Ну, ладно… Зятёк. Дай-ка я тебя обниму. На прощанье. – дед покудахтал. Очевидно, это должно было обозначать очередную его шутку.

Она явно не получилась – дед и сам понял: вздохнул.

Но деда Виталик обнял крепко, сам еле сдерживая слёзы, и играя желваками на скулах. Вот: оказывается, он вредно-дотошного тестя чертовски сильно…

И если что – ему будет его реально не хватать!

Гроза началась когда он уже подъезжал к городу.

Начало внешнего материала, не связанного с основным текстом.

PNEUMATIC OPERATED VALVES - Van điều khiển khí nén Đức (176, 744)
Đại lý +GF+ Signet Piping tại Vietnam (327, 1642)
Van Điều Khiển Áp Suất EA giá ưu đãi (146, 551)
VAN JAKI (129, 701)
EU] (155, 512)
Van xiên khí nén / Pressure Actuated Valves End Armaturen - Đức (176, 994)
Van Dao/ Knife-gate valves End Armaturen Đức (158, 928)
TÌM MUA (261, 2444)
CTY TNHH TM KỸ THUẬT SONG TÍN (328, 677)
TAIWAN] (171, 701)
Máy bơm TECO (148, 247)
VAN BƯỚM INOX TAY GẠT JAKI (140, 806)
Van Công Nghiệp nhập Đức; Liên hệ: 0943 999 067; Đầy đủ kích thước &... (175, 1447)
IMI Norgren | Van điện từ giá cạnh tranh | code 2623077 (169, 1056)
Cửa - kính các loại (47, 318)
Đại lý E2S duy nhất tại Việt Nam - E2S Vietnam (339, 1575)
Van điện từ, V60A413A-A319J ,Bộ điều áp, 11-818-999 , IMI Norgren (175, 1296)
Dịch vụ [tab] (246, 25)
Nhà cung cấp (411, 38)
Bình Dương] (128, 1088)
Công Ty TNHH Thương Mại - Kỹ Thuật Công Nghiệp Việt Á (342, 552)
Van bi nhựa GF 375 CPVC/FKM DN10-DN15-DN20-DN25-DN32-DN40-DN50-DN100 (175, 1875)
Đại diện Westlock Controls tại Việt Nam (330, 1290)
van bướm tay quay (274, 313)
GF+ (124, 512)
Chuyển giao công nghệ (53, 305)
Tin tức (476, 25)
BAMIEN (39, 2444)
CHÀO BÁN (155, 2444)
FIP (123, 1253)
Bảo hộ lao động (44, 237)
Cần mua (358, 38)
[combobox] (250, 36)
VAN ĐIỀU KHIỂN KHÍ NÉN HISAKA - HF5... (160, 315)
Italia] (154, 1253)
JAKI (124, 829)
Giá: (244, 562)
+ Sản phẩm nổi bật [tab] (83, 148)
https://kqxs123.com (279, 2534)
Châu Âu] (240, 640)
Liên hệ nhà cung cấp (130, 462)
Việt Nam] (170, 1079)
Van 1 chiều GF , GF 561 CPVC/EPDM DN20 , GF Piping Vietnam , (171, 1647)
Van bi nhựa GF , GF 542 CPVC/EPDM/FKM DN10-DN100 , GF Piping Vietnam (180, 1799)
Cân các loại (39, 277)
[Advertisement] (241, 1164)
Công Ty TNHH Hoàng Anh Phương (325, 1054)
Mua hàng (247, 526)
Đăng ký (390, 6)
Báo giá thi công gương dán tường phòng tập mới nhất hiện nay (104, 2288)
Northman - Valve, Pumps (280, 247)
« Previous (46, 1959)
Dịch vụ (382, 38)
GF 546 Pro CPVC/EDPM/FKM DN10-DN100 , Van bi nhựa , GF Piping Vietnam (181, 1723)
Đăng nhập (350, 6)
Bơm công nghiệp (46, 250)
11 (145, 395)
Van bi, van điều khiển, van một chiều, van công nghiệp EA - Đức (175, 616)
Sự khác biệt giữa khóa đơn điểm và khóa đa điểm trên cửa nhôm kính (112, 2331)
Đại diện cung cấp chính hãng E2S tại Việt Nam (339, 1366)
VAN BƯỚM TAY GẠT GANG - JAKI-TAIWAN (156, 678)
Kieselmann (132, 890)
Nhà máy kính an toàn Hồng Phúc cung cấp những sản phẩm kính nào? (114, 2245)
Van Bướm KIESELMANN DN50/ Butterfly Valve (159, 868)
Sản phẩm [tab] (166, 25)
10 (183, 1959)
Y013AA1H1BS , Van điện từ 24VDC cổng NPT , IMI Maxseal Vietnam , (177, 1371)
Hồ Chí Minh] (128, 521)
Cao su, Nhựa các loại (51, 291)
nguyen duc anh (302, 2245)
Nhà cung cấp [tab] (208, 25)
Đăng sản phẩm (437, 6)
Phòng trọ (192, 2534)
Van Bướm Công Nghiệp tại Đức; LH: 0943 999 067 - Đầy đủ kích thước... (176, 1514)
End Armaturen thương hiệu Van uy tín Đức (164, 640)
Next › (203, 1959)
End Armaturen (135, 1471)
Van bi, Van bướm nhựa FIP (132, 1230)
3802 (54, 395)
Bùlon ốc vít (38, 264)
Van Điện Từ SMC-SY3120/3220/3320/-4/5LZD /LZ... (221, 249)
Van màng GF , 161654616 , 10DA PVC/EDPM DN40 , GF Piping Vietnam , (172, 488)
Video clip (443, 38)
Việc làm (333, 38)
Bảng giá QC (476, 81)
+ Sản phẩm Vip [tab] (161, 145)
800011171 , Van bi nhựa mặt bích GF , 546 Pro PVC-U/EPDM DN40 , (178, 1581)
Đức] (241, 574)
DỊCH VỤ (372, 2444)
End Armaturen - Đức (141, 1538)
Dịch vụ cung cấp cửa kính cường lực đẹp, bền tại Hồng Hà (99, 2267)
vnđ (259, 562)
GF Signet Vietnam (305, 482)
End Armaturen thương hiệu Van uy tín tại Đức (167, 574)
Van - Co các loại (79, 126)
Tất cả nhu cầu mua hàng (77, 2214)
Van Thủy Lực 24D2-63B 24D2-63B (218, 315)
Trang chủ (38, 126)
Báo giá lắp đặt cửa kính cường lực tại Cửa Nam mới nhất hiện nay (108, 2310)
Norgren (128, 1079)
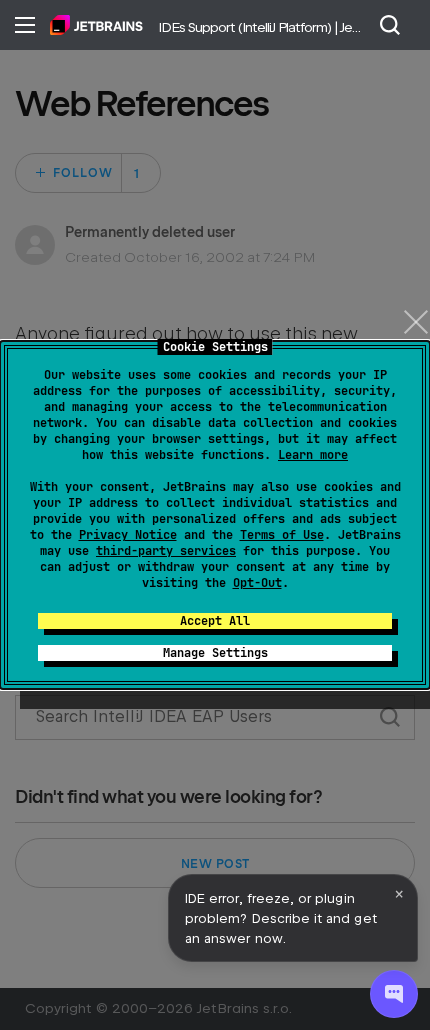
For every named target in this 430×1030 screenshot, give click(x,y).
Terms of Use (282, 535)
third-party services (166, 551)
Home (96, 25)
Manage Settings (215, 653)
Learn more (313, 455)
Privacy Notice (128, 535)
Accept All (215, 621)
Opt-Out (257, 583)
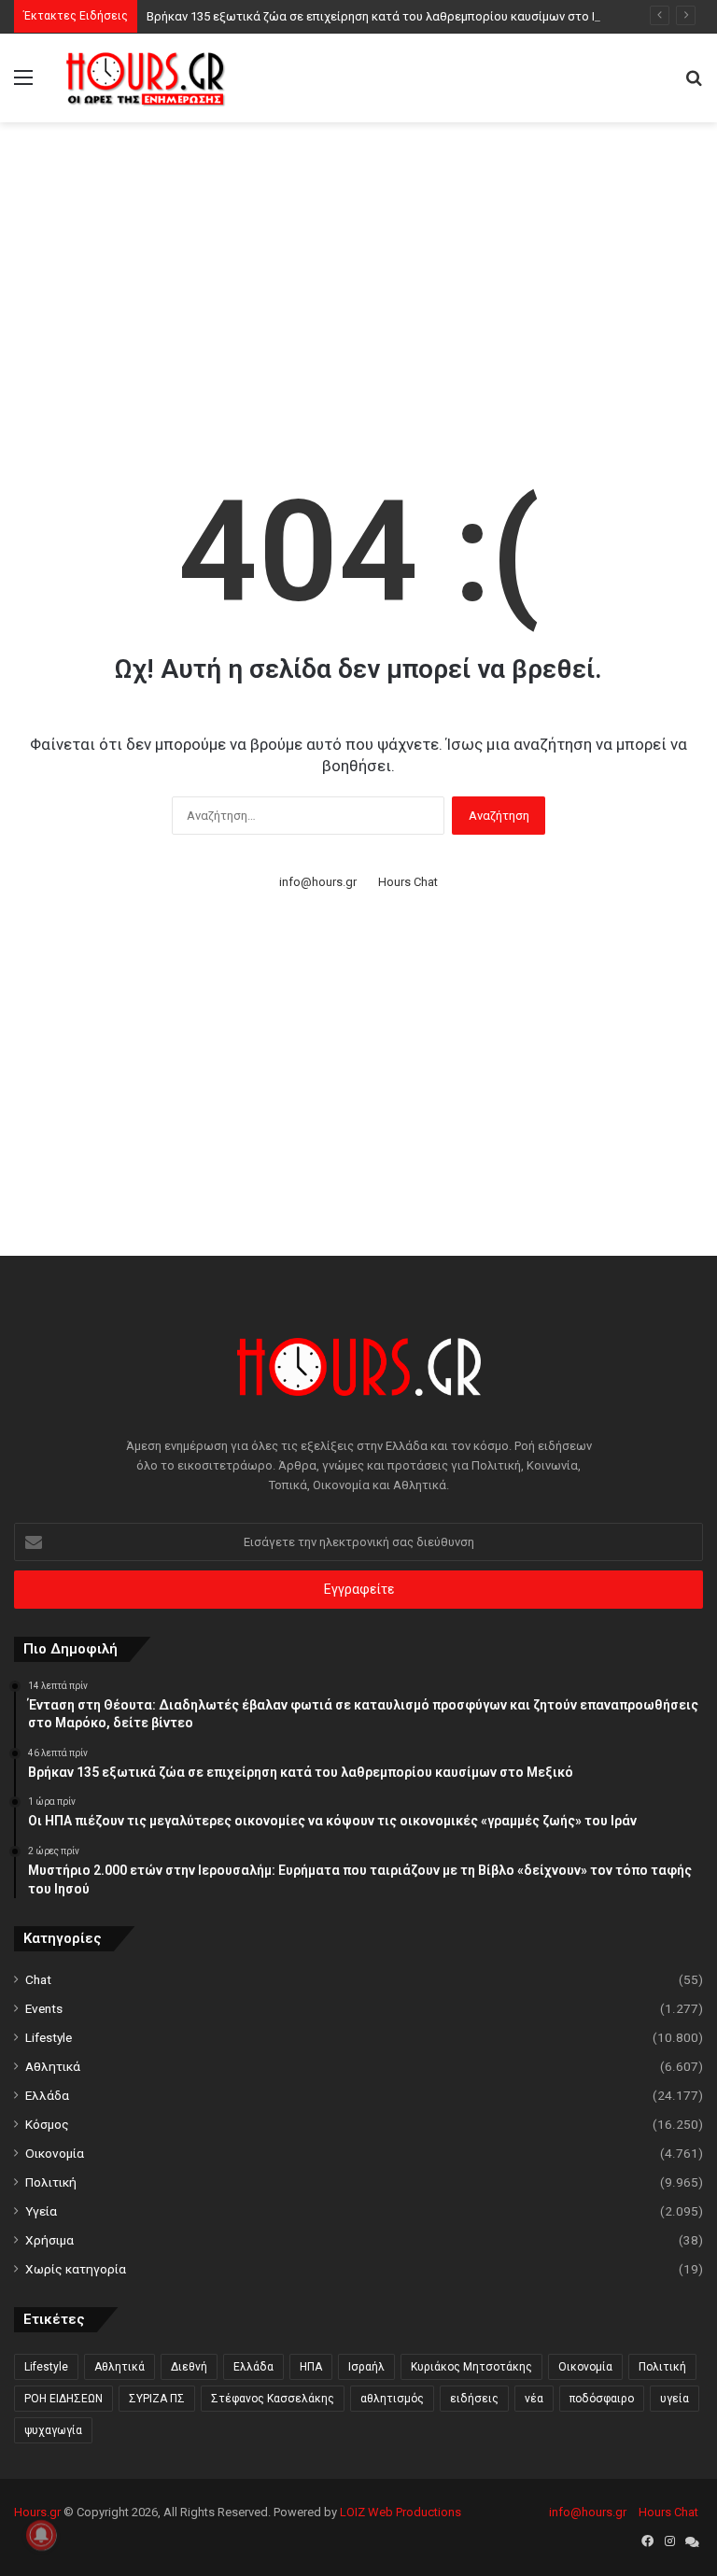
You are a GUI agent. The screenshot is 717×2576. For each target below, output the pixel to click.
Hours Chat (408, 882)
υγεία (674, 2398)
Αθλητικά (52, 2066)
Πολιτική (51, 2182)
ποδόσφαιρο (601, 2398)
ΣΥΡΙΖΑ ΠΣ (157, 2398)
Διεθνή (189, 2366)
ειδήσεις (474, 2398)
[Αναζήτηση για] (693, 84)
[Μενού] (23, 84)
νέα (534, 2398)
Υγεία (41, 2210)
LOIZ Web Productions (400, 2512)
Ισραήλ (366, 2366)
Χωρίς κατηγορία (75, 2268)
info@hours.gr (318, 882)
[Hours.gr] (145, 78)
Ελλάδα (47, 2095)
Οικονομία (54, 2153)
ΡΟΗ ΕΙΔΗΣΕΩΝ (63, 2398)
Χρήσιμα (49, 2239)
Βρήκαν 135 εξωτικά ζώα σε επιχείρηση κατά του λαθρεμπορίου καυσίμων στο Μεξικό (390, 16)
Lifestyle (48, 2037)
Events (44, 2008)
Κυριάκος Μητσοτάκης (471, 2366)
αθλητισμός (392, 2398)
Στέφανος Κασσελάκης (272, 2398)
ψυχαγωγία (53, 2430)
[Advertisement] (365, 271)
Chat (38, 1979)
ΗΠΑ (311, 2366)
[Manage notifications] (41, 2535)
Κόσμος (47, 2124)
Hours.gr (37, 2512)
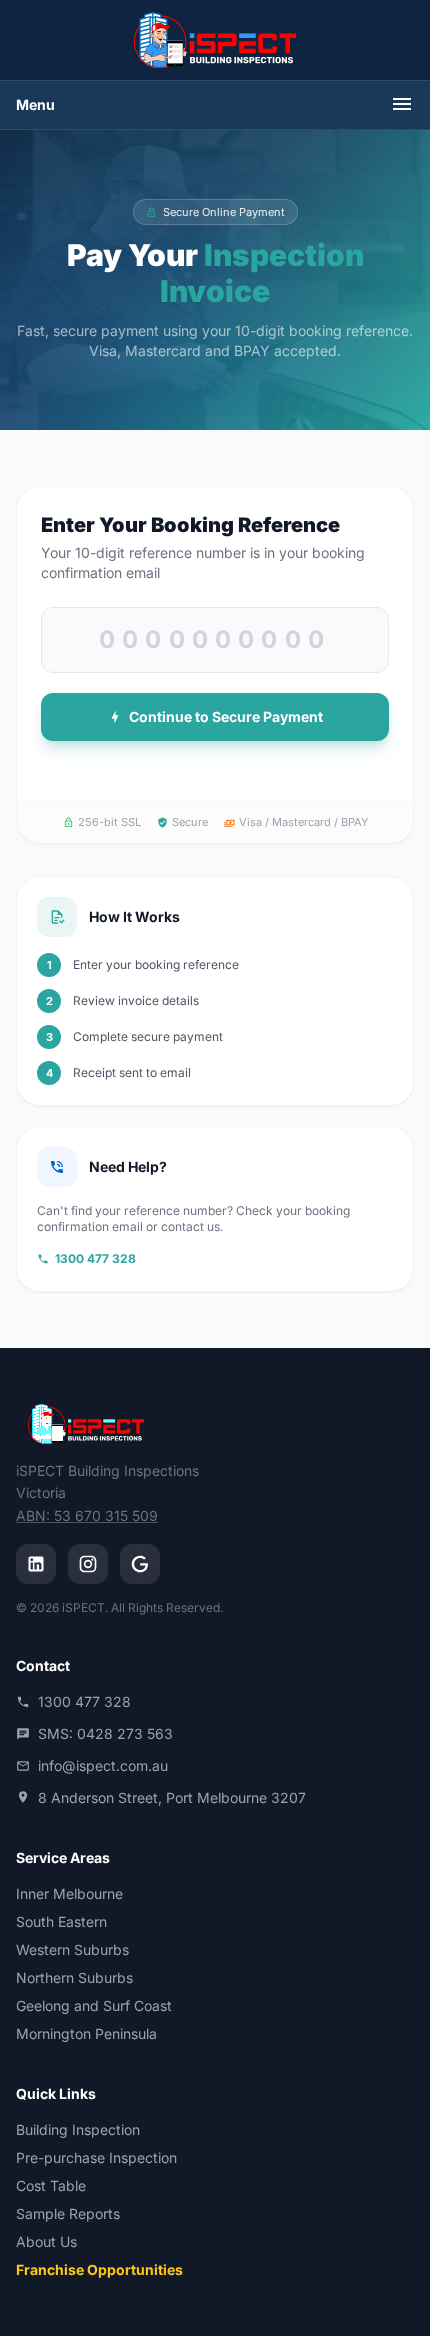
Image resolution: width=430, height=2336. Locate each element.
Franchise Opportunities (99, 2269)
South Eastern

Времени было почти десять – задержаться пришлось, чтобы уж тёща не обиделась, что он не «наслаждался» её стряпнёй, а «глотал, аки утка!» Еда тёти Клавы и правда, нравилась Виталию Степановичу: если говорить языком современной молодёжи – обалденно! В смысле – обалденно вкусно.

Поэтому загнав машину в гараж, и зайдя домой, ужинать Виталий отказался.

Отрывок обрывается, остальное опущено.